- _SOURCE EXTRACT_:
"""

The Battle of Warsaw: Celebrating the Centennial of a Polish Victory

By Lawrence W. Reed
Lawrence W. Reed
Lawrence W. Reed
Lawrence Reed writes a weekly op-ed for El American. He is president emeritus of the Foundation for Economic Education (FEE) in Atlanta, Georgia; and is the author of “Real Heroes: Inspiring True Stories of Courage, Character, and Conviction“ and the best-seller “Was Jesus a Socialist?”
August 18, 2020Updated: August 18, 2020

This month marks the 100th anniversary of one of the most important military engagements of the 20th century. It will be celebrated in Poland, the country that won it decisively.

The losing country, Vladimir Lenin’s nightmarish gulag known as the Soviet Union, is thankfully extinct. Free people everywhere should be grateful to the Poles for the victory.

From 1795 until 1918, Poland disappeared as Austria, Prussia, and Russia partitioned it into pieces for themselves. Upon its reemergence as an independent nation (an outcome of World War I), a reconstituted Poland immediately faced an existential challenge from Moscow. Lenin’s Bolsheviks were still consolidating power at home but their territorial appetites were well known to Poles and their new Chief of State, Józef Piłsudski. The fateful Polish–Soviet War broke out in February 1919.

Making war against Poland was more than a local affair to the Soviets. They made it plain that the Poles were simply in the way of their larger goal: exporting communism to the rest of Western Europe. Germany, gripped by post-war economic and political chaos, seemed ripe for a Marxist revolution if only Soviet troops could move in and assist, but Poland would have to be disposed of first.

Nicknamed “the Red Napoleon,” Soviet commander Mikhail Tukhachevsky ordered, “To the West! Over the corpse of Poland lies the road to worldwide conflagration. March upon VilniusMinsk, Warsaw, and onward to Berlin over the corpse of Poland!”

Bolshevik theoretician and Lenin confidant Nikolai Bukharin publicly declared that the campaign would take communist forces “straight to London and Paris.” In a letter to Joseph Stalin, Lenin himself suggested the Red Army should attack Romania, Czechoslovakia, and Hungary for the purpose of provoking a communist revolution in Italy, to which Stalin replied in the affirmative.

Both Tukhachevsky and Bukharin, by the way, were executed during Stalin’s purges in 1938, but they were at Lenin’s side and at the pinnacle of Soviet power in 1920. Lenin died in 1924 and was eventually succeeded by Stalin.

"""

- _DATA SECTION_:
"""

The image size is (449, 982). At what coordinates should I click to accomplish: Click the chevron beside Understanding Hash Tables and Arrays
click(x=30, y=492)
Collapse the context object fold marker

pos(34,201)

"""

- _WHAT YOU NEED TO DO_: Continue the article on the Battle of Warsaw, placed above the listing, starting after its final sentence.

- _THE ANSWER_:
Soviet victories in the summer of 1920 looked unstoppable, as Moscow’s Red Army pushed to within striking distance of the Polish capital. From Aug. 12–25, the Battle of Warsaw raged. Foreign observers expected the imminent collapse of Poland. Then, the tactical brilliance of Pilsudski and his chief of staff, Tadeusz Jordan-Rozwadowski, plus the legendary courage of Polish fighters combined to produce what Poles call “the Miracle on the Vistula.”

Author Michael Peck writes in The National Interest:

“Just as all seemed lost, Marshal Pilsudski unleashed his masterstroke, a move worthy of Robert E. Lee or Rommel. While the central Russian armies were fixated on Warsaw, a Polish strike force side-slipped to the south of the city, and then turned north in a left hook into the exposed Russian flank. Surprised, demoralized, and outmaneuvered, the Russian armies disintegrated, with some retreating back to Russia and others fleeing to German territory to be interned. Pilsudski’s counteroffensive was assisted by the breaking of Russian codes, a Polish specialty that they later used to crack the Nazi Enigma machine.”

For the next two months, a string of additional Polish successes produced what Lenin lamented as “an enormous defeat” for his forces, leading to a peace treaty in mid-October. Against all odds, Poland had crushed the Soviet Union’s revolutionary expansionism dead in its tracks. There would be no Bolshevik Western Europe.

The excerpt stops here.